▸ **TASK PROMPT**: An exact copy of the data is needed, one that excludes all pictures.
*** DATA RECORDS ***
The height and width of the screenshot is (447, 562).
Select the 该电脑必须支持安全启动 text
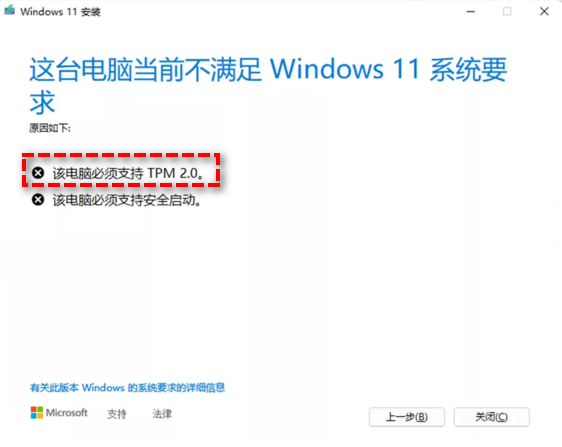coord(127,200)
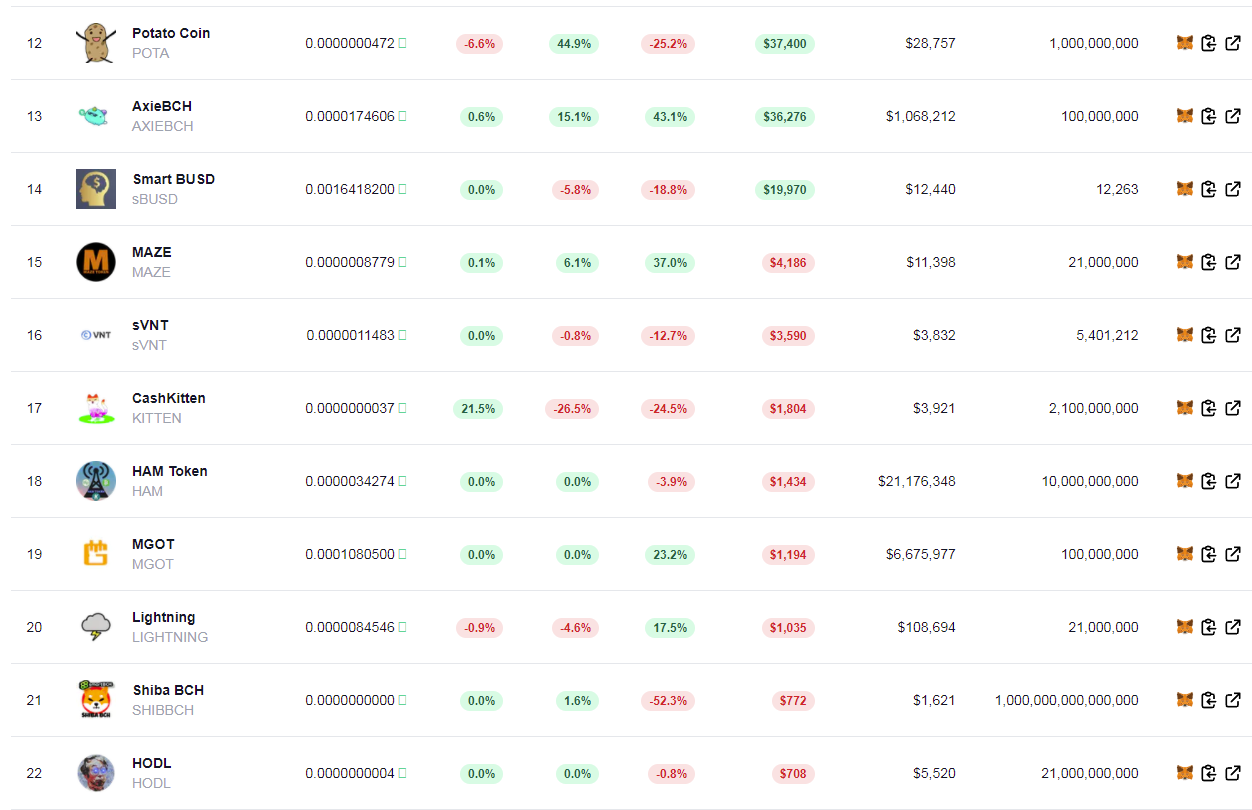
Task: Add Shiba BCH to MetaMask via fox icon
Action: (1185, 700)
*** End of DATA RECORDS ***
▸ **YOUR SOLUTION**:
The height and width of the screenshot is (447, 562).
Select the 该电脑必须支持安全启动 text
coord(127,200)
Task: Add Shiba BCH to MetaMask via fox icon
Action: (1185, 700)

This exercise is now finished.